It's probably not cause for worry if...
  • You're drinking a lot of alcohol or taking narcotics. Excessive dizziness can be caused by either.
  • You're vomiting and have been in a car, boat, or plane within the last 12 hours. You could just be reeling from temporary motion sickness. If symptoms don't improve after a day or if they last more than three, call your doctor.
  Call your doctor when...
  • You've recently started taking medication, even nonprescription. You could be having a drug reaction. It's important to notify your physician so she can adjust your treatment and know what not to give you in the future.
  • You have difficulty breathing or are breathing rapidly, and feel a sense of fear or unreality. These symptoms could mean you're having an anxiety attack. If it happens often, you may have a panic disorder and should talk to your doctor or a mental health professional. The dizziness occurs when you move your head or turn it rapidly, or it has lasted a few hours to a few days. You could be suffering from a mild inner-ear disorder.

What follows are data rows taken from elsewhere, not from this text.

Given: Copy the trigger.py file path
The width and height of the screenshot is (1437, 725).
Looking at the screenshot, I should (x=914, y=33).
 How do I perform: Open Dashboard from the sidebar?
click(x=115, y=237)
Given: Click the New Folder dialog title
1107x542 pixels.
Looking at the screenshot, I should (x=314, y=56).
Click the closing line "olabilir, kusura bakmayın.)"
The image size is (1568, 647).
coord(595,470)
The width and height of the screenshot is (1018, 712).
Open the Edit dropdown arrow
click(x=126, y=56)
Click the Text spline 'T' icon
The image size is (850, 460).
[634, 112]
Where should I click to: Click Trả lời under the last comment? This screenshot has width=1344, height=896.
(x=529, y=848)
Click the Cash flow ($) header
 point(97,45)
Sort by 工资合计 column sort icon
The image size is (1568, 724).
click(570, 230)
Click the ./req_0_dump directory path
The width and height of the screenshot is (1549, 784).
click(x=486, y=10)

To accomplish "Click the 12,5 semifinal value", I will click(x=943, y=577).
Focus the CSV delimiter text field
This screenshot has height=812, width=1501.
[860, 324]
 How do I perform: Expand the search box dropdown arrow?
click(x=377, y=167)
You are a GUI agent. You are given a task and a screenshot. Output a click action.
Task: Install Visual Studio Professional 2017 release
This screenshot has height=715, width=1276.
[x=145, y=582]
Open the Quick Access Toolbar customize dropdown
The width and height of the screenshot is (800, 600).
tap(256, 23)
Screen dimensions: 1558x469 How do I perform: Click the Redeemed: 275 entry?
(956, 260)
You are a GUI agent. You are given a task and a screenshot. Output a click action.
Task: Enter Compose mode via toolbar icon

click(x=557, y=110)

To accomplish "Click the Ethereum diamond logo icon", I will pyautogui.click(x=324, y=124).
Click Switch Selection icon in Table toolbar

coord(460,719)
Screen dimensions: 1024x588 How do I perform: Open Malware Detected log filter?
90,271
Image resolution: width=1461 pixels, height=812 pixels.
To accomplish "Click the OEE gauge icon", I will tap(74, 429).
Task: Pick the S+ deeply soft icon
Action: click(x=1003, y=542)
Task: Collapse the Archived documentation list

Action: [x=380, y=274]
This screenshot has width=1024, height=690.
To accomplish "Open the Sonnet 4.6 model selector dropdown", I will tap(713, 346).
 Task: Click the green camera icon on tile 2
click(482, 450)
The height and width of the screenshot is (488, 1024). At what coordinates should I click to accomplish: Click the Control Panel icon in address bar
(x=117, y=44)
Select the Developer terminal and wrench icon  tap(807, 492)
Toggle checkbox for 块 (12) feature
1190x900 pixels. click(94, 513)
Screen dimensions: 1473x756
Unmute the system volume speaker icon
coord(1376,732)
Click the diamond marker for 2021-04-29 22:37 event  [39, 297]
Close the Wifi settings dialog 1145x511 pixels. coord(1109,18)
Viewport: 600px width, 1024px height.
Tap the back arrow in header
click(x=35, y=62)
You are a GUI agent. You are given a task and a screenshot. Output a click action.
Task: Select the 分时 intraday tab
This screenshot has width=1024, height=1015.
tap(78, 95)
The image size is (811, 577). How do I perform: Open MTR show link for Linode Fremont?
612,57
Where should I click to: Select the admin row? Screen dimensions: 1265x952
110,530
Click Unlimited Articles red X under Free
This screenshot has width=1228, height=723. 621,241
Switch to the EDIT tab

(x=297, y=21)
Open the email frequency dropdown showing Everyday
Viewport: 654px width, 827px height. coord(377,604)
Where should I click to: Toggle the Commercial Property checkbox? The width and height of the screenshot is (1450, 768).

  • The dizziness is recurrent and accompanied by vomiting and a ringing in your ears—possible indications of a serious inner-ear disorder called Ménière's disease.
  • The dizziness has lasted several weeks, and you also have hearing loss in one ear and/or pain, numbness, or tingling of the face. You may have nerve damage caused by a benign tumor called an acoustic neuroma.
  • You start feeling dizzy immediately before a headache—dizziness frequently precedes (or accompanies) a migraine. You have a persistent headache that's worse when you wake up or lie down. This could indicate a brain disorder such as a tumor.
  • The dizziness lasts more than two weeks—even if it seems fairly harmless, you should consider it a red flag that you may need medical attention. (Some potential causes include high blood pressure or low blood sugar.)
Go to an emergency room when...
  • You get dizzy after a blow to the head. You could have a brain injury.
  • The dizziness is accompanied by crushing pain in your chest; pain or tingling in your jaw, neck, or arms; shortness of breath; or sweating. These are all signs of a heart attack. Call 911. Chew and swallow an aspirin, and drink a glass of water—this thins the blood, helping to get more of it to the heart.
  • You also have paralysis on one side of your face, numbness or tingling in your arms or legs, slurred speech, blurred or double vision, or a sudden loss of vision in either eye. It's possible you've got multiple sclerosis, but these symptoms could also signify something more urgent like a stroke.